- **Required action**
Only the lines running from the line with "The height and width of the screenshot is (663, 1568)." to the end of the records below belong in the answer, each copied exactly.

- **Available data**
------------------------------------
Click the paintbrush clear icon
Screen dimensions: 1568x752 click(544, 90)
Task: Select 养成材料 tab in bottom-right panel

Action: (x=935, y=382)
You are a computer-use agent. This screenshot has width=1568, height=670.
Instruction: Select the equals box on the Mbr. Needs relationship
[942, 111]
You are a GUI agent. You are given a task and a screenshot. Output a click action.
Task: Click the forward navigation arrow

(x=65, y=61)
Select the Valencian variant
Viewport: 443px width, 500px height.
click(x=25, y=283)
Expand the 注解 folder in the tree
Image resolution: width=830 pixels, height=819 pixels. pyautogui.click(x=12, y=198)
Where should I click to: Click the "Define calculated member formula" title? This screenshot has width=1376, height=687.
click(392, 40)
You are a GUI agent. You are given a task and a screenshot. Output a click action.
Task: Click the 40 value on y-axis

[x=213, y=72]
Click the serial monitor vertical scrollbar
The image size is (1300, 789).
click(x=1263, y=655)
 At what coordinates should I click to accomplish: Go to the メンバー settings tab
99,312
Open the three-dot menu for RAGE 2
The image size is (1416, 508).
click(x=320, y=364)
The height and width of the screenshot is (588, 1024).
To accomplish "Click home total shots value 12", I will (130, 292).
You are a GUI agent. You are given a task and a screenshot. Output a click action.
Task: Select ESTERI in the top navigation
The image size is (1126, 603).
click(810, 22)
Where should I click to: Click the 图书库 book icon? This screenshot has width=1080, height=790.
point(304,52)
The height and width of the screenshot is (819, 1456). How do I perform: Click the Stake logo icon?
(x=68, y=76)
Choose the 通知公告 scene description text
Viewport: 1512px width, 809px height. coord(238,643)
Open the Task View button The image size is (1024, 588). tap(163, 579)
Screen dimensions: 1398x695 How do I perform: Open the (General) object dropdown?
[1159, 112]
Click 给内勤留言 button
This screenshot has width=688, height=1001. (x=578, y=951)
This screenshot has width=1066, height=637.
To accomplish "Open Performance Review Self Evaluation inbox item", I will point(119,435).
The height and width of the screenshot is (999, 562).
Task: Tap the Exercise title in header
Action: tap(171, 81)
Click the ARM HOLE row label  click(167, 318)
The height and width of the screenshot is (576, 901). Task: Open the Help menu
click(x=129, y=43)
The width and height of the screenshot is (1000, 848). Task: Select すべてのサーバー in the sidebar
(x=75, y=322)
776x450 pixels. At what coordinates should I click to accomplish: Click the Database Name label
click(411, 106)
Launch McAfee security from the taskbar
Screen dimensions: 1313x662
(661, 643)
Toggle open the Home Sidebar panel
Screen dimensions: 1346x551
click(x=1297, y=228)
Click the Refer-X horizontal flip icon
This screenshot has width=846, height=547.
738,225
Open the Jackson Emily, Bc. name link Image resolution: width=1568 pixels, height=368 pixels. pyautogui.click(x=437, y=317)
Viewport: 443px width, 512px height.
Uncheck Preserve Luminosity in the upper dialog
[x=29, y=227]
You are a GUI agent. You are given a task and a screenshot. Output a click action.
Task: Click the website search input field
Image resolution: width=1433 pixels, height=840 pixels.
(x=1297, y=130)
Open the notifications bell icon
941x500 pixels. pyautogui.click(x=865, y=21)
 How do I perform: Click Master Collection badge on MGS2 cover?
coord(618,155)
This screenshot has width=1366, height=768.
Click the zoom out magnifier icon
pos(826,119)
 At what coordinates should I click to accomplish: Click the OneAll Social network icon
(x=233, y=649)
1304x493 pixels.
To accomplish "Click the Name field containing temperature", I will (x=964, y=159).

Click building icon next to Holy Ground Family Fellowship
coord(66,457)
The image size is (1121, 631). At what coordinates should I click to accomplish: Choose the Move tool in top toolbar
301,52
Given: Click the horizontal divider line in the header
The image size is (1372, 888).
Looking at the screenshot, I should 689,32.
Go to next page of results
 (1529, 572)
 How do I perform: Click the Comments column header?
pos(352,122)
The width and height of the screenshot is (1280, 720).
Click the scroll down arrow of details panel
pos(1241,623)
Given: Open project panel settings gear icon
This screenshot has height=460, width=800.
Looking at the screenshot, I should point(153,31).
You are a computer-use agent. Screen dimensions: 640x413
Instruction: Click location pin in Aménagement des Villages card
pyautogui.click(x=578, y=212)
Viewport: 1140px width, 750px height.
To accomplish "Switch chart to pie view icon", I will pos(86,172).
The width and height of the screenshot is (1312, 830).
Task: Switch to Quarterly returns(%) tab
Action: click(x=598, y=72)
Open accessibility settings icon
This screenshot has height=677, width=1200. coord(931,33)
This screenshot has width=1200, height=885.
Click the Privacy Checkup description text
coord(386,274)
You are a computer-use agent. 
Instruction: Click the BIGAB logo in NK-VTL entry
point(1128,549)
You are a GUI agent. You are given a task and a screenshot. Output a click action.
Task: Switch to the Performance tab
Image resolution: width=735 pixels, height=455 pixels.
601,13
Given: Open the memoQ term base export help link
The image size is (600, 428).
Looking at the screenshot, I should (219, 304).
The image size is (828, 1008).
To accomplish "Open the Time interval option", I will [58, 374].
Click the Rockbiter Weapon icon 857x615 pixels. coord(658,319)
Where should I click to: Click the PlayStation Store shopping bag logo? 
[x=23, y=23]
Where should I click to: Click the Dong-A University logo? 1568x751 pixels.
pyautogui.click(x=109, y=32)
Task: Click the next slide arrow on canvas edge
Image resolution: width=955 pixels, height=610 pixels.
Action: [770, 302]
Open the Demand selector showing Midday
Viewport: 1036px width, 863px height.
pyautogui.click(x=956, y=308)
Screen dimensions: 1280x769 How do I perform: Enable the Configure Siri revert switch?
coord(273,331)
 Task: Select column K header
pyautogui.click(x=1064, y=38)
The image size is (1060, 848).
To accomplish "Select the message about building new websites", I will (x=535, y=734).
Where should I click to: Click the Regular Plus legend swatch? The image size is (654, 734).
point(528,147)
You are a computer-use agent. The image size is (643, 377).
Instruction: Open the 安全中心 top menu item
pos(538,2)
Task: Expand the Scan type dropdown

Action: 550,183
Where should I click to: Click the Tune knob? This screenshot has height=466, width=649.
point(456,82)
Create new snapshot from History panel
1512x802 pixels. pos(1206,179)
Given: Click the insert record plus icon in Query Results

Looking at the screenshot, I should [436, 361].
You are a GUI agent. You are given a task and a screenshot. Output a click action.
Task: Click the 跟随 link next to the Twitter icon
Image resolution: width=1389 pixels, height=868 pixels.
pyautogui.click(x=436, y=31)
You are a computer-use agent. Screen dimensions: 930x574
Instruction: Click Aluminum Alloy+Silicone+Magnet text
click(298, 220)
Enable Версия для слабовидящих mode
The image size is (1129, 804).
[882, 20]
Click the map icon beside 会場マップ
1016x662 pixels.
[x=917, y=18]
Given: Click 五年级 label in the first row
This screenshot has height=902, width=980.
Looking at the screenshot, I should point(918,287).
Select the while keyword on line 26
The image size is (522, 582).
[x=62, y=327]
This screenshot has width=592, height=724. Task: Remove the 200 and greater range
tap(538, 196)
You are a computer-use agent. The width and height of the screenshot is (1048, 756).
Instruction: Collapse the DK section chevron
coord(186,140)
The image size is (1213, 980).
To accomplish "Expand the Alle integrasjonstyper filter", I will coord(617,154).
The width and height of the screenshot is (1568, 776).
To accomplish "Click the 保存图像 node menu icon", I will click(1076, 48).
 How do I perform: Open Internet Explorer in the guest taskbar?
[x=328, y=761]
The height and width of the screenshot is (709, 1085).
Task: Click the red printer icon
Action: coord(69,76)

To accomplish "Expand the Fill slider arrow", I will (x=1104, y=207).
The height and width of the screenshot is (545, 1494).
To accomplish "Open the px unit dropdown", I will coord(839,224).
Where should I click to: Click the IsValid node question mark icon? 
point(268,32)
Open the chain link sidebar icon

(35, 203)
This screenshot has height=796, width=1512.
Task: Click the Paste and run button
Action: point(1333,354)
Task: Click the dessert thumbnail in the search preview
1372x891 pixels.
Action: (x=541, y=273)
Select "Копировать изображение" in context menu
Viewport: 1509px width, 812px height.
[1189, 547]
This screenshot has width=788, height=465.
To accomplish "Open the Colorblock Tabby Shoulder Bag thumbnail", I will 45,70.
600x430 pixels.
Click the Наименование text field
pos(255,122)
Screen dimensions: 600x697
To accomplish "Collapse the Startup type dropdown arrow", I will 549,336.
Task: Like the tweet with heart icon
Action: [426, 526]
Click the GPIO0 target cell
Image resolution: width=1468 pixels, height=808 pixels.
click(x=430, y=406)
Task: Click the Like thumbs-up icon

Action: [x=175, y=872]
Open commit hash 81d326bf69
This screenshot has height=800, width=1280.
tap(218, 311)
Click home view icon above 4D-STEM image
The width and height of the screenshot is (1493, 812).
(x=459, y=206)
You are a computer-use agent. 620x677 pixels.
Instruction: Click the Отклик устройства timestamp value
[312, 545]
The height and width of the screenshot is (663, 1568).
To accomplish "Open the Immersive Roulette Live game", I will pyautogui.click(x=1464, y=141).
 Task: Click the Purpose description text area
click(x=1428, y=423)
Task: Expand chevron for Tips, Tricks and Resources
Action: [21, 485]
------------------------------------
- **Solution to the problem**
The height and width of the screenshot is (663, 1568).
To accomplish "Open the Immersive Roulette Live game", I will pyautogui.click(x=1464, y=141).
 Task: Click the Purpose description text area
click(x=1428, y=423)
Task: Expand chevron for Tips, Tricks and Resources
Action: [21, 485]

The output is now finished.